§ **WHAT THIS EXERCISE ASKS**
a – Summarize the notes on the one action rule in two sentences.
b – According to the notes on the one action rule, where did KFB obtain a prejudgment lien against Shin's unencumbered property?
EXCERPTED TEXT start
1. Although the Plaintiff’s unilateral “set-off” was not a technical action under §726, the effects of the action, i.e., Defendants involuntary loss of unencumbered assets as payment for its secured debt, has the same effect.

2. Because the Plaintiff chose to proceed against the Defendant’s unencumbered assets first, it loses its security under a long line of common law decisions.

3. Had the Plaintiff given the Defendant the money back right away, the Court may not have imposed such punitive measure.

4. Court refuses to waive the whole debt, however, because of the punitive nature of such consequences.

2. The prejudgment attachment of a debtor’s unencumbered property by a secured creditor is considered an “action” for the purposes of the “one action rule.”

a. Shin v. Superior Court of CA: Shin receives a loan for $9.5 million from KFB. KFB receives a promissory note and a trust deed on some California property Shin owns in return. Shin defaults. KFB then proceeds in a South Korean court to obtain a prejudgment lien against some unencumbered property Shin owns in South Korea. KFB then sues in California State Court for foreclosure on the trust deed.

i. Issue: Is KFB’s prejudgment attachment an action for the purposes of §726?

ii. Holding: Yes.

1. Normally, the mere commencement of an action in the court of law does not violate the one action rule.

2. However, here, as in Security First, the Bank’s actions resulted in a significant legal detriment to the debtor’s unencumbered assets. A prejudgment attachment makes it almost impossible for the owner to sell his property.
EXCERPTED TEXT end
DATA RECORDS start
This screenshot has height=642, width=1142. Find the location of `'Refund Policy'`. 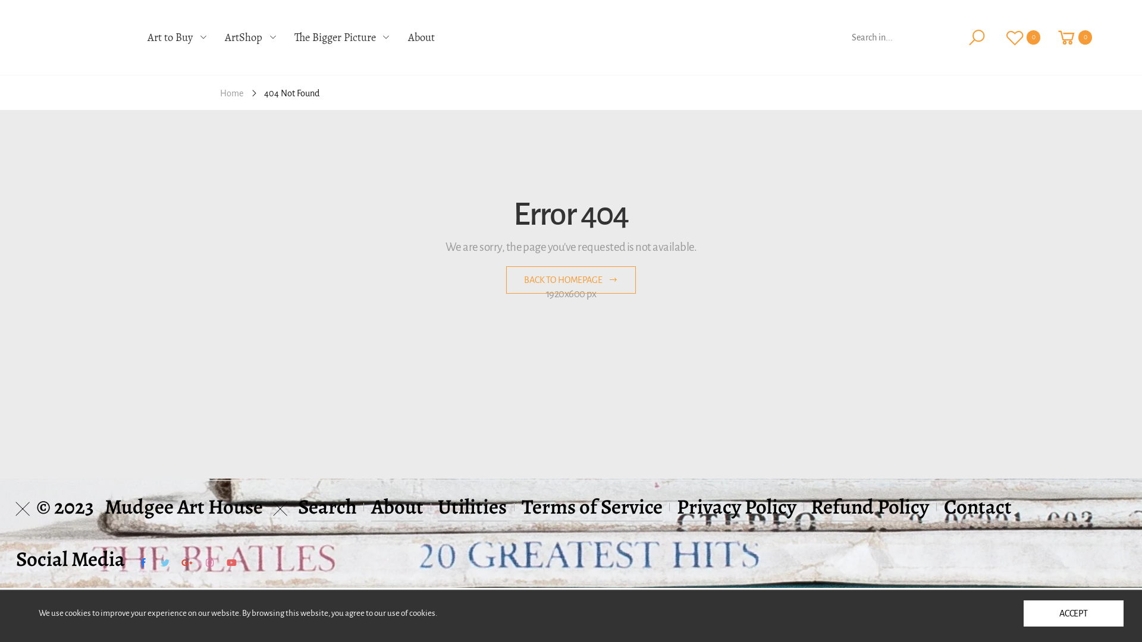

'Refund Policy' is located at coordinates (869, 507). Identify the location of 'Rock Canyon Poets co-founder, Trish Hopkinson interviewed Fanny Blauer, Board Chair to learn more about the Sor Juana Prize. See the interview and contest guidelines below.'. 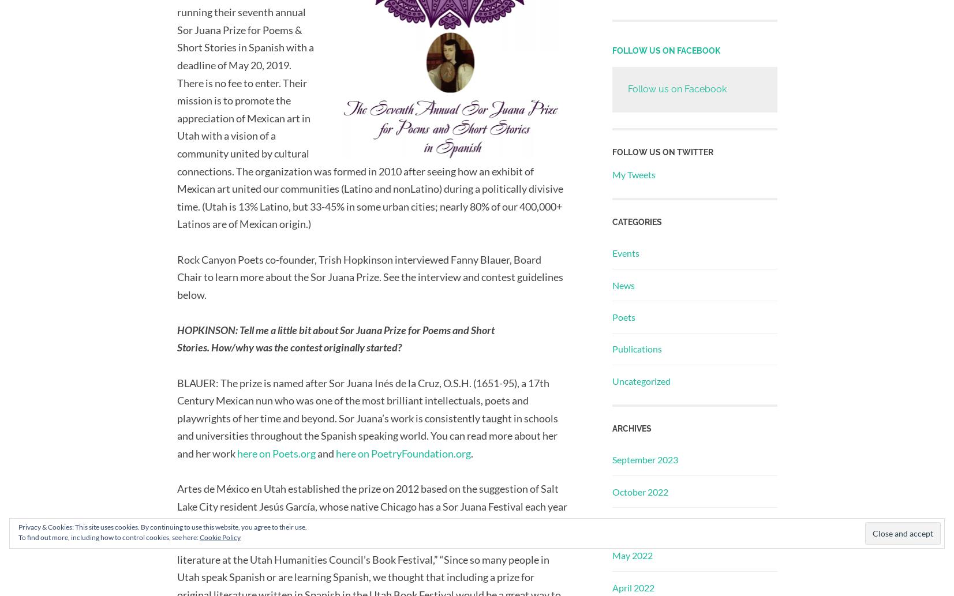
(369, 276).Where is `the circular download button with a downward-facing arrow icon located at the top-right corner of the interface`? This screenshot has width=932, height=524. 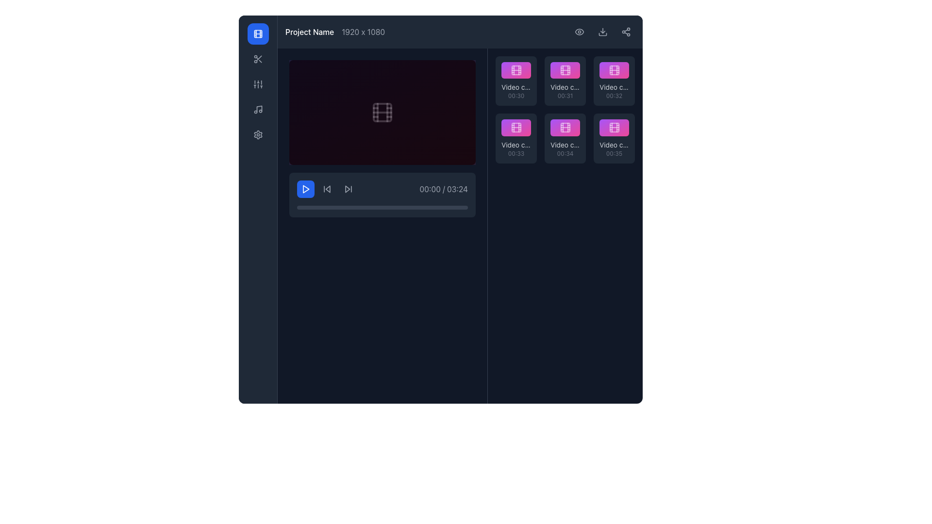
DATA RECORDS end
§ **ANSWERS FOR THIS EXERCISE**
a – A secured creditor's unilateral set-off against a debtor's unencumbered assets has the same effect as an action under §726, so the creditor loses its security, though the court refuses to waive the whole debt because that consequence would be punitive. A secured creditor's prejudgment attachment of a debtor's unencumbered property also counts as an action under the one action rule, as held in Shin v. Superior Court of CA, because it causes significant legal detriment to those assets.

b – KFB obtained the lien in a South Korean court, against property Shin owns in South Korea.